(ACTION ITEM):
Lines to return, exactly: from the line with "The image size is (1568, 608)." to the line with "Given: Click the Reports chart icon" in the entries below, both included.

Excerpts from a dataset

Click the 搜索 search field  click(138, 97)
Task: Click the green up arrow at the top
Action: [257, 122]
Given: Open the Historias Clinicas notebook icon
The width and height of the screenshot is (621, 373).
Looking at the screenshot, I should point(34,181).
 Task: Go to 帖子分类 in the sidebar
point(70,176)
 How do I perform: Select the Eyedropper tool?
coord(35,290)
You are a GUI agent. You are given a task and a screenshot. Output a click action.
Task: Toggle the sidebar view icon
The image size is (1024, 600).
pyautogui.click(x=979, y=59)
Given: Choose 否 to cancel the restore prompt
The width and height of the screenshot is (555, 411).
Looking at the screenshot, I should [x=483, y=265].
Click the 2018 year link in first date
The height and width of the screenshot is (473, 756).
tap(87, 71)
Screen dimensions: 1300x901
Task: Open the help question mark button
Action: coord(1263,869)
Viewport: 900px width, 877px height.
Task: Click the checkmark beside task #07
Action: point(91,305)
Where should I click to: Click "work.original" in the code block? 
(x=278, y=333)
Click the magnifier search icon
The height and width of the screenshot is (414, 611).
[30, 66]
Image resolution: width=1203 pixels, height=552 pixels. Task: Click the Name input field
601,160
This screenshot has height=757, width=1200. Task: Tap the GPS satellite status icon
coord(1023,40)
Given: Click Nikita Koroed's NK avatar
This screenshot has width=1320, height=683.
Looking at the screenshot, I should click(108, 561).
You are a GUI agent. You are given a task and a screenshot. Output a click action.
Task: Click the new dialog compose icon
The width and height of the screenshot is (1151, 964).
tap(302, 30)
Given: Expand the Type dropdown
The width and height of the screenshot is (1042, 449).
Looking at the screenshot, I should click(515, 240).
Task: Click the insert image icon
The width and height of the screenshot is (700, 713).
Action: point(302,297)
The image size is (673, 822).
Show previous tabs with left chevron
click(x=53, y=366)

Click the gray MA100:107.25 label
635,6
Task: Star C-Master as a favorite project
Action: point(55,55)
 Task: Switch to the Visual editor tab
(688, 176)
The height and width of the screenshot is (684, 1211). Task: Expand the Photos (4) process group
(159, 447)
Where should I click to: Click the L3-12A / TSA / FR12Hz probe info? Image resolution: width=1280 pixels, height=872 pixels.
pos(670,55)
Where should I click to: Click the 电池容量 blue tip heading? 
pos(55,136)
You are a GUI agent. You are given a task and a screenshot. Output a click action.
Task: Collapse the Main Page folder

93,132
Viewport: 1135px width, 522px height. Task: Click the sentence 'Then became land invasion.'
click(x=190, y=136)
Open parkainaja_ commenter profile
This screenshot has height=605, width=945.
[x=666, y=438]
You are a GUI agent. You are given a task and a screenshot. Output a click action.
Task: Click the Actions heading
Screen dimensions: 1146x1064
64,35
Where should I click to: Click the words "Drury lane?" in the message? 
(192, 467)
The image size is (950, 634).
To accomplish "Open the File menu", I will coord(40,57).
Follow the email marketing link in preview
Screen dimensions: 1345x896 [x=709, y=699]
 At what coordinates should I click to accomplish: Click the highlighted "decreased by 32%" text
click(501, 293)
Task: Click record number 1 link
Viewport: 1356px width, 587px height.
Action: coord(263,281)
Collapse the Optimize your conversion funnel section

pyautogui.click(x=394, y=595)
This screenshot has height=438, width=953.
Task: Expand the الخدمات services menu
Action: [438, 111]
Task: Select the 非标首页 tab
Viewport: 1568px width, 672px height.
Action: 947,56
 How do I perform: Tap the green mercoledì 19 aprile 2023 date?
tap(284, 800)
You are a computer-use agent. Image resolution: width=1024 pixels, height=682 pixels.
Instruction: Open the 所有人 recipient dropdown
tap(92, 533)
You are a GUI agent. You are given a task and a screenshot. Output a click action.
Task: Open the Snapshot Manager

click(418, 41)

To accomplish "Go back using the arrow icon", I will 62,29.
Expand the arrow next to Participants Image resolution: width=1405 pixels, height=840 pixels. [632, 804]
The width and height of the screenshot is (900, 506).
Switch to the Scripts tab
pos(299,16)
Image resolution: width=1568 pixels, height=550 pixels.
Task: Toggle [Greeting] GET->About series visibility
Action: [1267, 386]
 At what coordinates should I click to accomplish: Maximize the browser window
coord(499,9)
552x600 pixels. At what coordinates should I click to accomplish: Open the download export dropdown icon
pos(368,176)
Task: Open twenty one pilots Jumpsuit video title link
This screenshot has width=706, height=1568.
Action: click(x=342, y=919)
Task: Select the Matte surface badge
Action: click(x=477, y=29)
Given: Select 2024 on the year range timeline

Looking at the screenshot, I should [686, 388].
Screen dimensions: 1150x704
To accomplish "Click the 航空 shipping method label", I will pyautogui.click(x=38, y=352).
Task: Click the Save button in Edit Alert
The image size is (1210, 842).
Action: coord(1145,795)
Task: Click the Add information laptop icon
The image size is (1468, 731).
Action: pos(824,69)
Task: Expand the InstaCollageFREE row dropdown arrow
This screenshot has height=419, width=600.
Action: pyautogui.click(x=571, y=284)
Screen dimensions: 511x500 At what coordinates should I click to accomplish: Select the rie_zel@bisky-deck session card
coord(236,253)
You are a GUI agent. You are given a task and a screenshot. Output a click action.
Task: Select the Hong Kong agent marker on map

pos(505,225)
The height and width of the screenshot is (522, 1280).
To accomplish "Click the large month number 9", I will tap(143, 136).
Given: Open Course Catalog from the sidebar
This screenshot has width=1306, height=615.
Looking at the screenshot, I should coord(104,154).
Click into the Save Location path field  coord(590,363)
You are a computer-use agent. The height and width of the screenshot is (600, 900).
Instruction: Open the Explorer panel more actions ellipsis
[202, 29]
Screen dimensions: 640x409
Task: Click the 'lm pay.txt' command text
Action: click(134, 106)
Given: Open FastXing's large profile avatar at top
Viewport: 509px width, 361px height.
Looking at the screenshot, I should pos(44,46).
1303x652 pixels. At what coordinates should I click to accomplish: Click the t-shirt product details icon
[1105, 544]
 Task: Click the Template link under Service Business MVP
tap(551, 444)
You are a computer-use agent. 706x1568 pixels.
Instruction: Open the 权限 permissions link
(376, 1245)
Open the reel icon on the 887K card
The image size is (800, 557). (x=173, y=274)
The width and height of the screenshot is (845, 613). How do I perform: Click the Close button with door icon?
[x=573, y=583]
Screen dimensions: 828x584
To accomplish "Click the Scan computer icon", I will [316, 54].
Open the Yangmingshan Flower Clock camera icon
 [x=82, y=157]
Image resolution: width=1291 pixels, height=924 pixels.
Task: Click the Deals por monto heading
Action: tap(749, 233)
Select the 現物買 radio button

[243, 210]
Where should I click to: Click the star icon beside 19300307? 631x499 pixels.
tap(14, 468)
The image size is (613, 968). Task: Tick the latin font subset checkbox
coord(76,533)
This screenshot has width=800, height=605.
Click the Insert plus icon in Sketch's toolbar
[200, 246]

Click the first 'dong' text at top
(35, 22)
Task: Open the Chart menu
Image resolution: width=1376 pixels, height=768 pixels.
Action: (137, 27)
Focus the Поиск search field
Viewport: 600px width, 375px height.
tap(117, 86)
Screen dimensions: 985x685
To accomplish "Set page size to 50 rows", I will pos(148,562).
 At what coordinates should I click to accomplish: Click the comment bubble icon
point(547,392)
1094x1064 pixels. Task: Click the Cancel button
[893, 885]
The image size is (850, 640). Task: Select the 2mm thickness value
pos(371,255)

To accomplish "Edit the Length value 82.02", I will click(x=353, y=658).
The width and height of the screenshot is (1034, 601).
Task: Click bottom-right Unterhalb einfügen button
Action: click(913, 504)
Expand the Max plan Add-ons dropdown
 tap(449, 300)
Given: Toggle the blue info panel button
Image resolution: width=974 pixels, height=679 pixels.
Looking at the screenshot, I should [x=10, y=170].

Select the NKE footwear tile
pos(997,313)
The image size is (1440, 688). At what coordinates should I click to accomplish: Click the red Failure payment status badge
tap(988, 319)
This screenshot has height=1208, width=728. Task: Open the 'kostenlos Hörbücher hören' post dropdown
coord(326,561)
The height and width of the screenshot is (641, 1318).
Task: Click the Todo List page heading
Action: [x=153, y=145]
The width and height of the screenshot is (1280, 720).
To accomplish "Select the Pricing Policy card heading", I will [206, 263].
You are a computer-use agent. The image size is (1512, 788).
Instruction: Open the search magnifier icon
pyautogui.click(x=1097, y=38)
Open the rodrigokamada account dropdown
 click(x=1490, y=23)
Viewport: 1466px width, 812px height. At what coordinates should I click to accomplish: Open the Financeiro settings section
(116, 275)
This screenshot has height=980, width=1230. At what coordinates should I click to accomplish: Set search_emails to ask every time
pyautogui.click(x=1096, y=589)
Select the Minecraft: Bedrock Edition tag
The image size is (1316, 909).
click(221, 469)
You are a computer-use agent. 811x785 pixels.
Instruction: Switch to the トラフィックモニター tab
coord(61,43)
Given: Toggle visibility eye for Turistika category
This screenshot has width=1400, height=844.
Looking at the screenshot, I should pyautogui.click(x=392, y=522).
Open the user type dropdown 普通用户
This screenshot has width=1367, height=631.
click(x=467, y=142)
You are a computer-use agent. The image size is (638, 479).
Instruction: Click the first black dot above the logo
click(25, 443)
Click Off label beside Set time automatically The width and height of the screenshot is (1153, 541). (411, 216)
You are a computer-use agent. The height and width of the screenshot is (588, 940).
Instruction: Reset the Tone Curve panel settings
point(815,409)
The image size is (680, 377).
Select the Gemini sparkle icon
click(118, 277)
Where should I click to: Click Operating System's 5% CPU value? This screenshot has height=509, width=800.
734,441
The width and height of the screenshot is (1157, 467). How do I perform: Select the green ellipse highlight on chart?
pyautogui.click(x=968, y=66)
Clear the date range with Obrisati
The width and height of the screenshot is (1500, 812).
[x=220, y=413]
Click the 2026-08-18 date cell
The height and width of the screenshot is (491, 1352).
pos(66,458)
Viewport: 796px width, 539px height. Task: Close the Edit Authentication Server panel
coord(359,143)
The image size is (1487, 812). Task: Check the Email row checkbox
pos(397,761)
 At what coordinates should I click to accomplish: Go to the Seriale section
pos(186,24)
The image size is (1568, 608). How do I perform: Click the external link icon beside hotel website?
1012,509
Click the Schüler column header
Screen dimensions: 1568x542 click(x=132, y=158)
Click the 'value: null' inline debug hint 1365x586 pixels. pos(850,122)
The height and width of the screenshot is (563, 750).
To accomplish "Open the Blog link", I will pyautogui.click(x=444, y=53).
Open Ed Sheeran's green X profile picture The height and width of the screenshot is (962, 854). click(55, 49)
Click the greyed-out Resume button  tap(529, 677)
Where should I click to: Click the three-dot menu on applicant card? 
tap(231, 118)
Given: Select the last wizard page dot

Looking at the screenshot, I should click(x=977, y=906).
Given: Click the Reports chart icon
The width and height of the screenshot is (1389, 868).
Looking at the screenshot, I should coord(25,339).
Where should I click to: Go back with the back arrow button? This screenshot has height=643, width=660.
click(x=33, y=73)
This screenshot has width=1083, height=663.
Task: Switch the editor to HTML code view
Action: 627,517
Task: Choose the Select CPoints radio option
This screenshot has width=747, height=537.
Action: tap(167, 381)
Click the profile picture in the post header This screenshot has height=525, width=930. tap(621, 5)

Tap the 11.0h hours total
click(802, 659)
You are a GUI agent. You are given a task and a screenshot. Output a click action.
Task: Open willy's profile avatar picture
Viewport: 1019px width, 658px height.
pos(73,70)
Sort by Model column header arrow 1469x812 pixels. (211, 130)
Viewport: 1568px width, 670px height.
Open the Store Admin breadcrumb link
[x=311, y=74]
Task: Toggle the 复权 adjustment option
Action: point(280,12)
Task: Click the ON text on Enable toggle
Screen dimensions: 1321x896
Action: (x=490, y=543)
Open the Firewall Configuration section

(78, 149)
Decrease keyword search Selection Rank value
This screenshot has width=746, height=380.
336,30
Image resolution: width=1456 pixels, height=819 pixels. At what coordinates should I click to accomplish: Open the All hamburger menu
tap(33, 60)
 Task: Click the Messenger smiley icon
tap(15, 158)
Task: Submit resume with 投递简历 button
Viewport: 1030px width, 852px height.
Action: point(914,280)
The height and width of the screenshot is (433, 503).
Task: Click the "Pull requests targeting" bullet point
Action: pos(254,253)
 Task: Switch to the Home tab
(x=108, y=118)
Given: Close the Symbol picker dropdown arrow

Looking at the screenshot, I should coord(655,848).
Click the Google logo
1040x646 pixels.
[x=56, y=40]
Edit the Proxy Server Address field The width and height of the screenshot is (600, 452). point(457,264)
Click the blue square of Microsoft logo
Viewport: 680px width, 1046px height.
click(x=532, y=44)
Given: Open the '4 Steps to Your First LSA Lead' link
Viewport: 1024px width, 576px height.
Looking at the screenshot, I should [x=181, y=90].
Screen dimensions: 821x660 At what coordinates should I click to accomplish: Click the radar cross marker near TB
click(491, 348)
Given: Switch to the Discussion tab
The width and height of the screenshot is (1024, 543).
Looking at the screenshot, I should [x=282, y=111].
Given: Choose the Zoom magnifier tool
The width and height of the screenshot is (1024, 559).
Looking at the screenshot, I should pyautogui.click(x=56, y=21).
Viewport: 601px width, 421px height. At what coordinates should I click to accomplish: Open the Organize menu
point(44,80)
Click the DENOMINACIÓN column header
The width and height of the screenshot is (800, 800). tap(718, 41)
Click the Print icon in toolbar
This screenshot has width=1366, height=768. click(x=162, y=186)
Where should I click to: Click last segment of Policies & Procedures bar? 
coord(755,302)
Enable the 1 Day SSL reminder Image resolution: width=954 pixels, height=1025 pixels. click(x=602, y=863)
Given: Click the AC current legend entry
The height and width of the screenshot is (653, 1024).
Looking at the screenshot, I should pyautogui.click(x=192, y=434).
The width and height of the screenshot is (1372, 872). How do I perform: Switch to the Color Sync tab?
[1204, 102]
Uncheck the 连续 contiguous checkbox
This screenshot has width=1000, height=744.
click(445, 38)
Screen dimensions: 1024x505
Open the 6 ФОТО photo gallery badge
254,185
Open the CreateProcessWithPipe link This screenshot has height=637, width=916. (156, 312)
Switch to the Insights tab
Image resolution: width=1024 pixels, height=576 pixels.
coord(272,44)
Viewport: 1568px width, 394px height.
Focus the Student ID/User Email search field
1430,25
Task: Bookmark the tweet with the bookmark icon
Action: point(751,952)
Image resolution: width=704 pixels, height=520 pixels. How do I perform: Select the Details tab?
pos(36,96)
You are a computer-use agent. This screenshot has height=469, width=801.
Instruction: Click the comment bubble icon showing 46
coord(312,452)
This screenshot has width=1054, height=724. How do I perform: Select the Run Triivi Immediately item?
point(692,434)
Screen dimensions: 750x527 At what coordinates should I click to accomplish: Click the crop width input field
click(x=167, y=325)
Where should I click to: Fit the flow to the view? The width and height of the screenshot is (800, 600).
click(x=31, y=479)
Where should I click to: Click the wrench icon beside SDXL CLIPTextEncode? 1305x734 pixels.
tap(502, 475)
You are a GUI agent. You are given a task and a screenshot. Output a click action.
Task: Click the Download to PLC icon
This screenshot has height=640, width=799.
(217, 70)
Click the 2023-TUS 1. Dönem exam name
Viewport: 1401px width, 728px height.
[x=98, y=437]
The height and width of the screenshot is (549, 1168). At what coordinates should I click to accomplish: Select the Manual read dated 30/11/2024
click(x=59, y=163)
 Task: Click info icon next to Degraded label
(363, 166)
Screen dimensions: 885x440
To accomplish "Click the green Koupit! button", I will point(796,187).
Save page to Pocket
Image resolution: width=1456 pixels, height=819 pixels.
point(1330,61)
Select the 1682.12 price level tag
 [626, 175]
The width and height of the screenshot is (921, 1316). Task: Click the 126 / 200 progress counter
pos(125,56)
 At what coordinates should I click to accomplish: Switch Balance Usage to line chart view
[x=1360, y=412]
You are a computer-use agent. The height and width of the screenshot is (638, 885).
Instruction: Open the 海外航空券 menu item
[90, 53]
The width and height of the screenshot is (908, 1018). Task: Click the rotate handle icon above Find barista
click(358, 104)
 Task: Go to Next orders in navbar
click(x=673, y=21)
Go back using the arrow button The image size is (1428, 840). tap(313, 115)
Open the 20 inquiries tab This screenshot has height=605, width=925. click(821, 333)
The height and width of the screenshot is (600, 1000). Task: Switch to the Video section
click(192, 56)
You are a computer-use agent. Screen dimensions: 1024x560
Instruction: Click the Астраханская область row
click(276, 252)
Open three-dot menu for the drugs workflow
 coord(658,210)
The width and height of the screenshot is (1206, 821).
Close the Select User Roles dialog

(SOLUTION):
The image size is (1568, 608). How do I perform: Click the external link icon beside hotel website?
1012,509
Click the Schüler column header
Screen dimensions: 1568x542 click(x=132, y=158)
Click the 'value: null' inline debug hint 1365x586 pixels. pos(850,122)
The height and width of the screenshot is (563, 750).
To accomplish "Open the Blog link", I will pyautogui.click(x=444, y=53).
Open Ed Sheeran's green X profile picture The height and width of the screenshot is (962, 854). click(55, 49)
Click the greyed-out Resume button  tap(529, 677)
Where should I click to: Click the three-dot menu on applicant card? 
tap(231, 118)
Given: Select the last wizard page dot

Looking at the screenshot, I should click(x=977, y=906).
Given: Click the Reports chart icon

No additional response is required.